Exercise requirements :: Filter the entries down to the lines holding "computer", then copy those lines.

Stored items ::
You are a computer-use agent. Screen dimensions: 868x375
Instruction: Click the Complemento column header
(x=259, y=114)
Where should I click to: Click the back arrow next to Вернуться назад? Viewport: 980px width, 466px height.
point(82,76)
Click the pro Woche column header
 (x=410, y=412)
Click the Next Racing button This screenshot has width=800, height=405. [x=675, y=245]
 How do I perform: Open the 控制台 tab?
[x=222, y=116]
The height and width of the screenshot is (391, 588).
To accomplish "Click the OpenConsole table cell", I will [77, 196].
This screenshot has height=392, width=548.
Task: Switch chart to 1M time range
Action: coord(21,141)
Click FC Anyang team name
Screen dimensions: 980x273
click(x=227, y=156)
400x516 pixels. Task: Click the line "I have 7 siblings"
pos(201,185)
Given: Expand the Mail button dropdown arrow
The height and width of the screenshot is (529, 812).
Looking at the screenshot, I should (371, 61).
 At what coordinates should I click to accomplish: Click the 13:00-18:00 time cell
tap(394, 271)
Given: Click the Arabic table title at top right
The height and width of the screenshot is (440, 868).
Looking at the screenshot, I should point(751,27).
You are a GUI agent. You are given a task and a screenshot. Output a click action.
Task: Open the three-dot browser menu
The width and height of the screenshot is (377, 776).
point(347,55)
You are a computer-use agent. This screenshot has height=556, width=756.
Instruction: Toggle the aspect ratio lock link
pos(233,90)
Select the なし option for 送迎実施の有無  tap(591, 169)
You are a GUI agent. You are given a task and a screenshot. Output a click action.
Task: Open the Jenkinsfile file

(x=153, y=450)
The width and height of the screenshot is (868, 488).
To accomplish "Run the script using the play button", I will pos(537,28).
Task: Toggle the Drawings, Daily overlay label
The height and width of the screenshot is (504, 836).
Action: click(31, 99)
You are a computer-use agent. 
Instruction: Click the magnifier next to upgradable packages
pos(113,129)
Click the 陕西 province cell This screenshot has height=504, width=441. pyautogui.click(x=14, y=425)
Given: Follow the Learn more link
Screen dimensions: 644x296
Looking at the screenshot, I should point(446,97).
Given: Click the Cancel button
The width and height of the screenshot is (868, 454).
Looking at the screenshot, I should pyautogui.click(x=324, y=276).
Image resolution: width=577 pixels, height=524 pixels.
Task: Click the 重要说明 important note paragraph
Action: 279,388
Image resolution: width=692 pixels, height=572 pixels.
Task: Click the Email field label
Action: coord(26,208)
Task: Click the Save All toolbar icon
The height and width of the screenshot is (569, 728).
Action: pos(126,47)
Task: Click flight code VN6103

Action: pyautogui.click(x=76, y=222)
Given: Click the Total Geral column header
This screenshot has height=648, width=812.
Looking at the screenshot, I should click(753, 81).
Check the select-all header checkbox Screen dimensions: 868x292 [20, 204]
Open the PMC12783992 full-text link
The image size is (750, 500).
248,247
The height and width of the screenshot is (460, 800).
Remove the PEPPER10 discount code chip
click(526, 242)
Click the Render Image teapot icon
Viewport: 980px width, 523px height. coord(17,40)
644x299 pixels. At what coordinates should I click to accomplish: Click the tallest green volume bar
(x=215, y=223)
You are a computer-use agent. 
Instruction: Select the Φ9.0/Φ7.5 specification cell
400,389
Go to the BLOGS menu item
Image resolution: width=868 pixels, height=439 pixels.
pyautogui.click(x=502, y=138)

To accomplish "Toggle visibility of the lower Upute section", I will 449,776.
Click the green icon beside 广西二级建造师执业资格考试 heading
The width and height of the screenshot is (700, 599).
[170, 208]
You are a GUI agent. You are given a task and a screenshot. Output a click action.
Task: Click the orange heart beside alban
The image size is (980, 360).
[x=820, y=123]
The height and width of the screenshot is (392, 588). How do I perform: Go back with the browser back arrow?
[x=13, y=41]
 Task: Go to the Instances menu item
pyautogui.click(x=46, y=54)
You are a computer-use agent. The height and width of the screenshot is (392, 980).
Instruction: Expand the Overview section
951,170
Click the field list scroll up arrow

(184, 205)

Solved problem ::
You are a computer-use agent. Screen dimensions: 868x375
You are a computer-use agent. This screenshot has height=556, width=756.
You are a computer-use agent. 
You are a computer-use agent. 
You are a computer-use agent. The height and width of the screenshot is (392, 980).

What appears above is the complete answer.